‘Stage Two’ of Russia’s war is ringing alarm bells in nearby Moldova

The second stage of Russia’s invasion of Ukraine is underway. The scope of the war now appears to be establishing full control over Donbas and southern Ukraine. If successful, this would mean Russian occupation of approximately one-third of Ukraine, cutting the country off from its Black Sea ports, including Odesa.

If fully realised, these objectives also raise the deeply worrying prospect of a Russian move on Moldova and its break-away region of Transnistria. Stage two of Putin’s war could thus very well imply a more serious escalation.

Russia’s foreign policy strategy towards its neighbours is intimately linked with Vladimir Putin’s longstanding aspiration to turn Russia into a great power akin to the Soviet Union, whose demise he has lamented as a geopolitical catastrophe. Short of recreating the Soviet Union, Russia needs friendly political regimes in neighbouring countries, or at least regimes it can influence and prevent from sliding into the western orbit of the EU and Nato.

For a long time, one of Russia’s main levers of such influence were so-called “de-facto states” in former republics of the erstwhile Soviet Union. These include Abkhazia and South Ossetia in Georgia, Transnistria in Moldova and – since 2014 – the self-declared people’s republics of Donetsk (DPR) and Luhansk (LPR) in the Donbas region. Moscow’s price for restoring control of these breakaway regions to their countries would be to legitimise proxy regimes there. This would give the Kremlin long-term influence over these countries’ foreign policy choices. This has always been a non-starter.

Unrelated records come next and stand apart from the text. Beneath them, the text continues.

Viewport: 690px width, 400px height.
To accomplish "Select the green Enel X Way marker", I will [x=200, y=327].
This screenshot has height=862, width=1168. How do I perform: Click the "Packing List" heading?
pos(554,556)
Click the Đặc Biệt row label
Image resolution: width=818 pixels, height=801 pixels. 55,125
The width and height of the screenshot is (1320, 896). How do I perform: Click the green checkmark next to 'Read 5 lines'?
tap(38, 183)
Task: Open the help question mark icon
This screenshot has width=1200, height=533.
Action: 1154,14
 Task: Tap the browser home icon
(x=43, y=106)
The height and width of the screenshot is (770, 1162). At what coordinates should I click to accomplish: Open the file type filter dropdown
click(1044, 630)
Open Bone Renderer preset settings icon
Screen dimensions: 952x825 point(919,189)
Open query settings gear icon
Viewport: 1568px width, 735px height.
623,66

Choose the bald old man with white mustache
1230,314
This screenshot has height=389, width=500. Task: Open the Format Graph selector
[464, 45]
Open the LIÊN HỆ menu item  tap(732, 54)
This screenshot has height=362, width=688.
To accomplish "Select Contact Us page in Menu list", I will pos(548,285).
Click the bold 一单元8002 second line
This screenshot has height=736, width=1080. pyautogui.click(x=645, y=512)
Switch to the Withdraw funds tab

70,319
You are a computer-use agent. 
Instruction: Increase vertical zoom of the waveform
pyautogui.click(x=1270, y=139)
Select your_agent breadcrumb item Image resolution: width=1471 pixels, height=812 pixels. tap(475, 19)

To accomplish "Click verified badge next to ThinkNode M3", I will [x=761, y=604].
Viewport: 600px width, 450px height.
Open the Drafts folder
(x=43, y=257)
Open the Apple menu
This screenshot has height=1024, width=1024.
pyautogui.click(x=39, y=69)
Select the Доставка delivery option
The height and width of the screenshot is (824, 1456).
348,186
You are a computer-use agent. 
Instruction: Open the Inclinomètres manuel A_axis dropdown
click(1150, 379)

But that doesn’t diminish the territorial value of these areas. By recognising Abkhazia and South Ossetia in 2008, by annexing Crimea in 2014, and by recognising the DPR and LPR in 2022, Russia achieved at least part of its aim of restoring a dependable sphere of influence beyond its borders. This strategy is now evident in Russia’s latest moves in Ukraine, including the announcement of a “referendum on independence” in the key southern city of Kherson on April 27, 2022.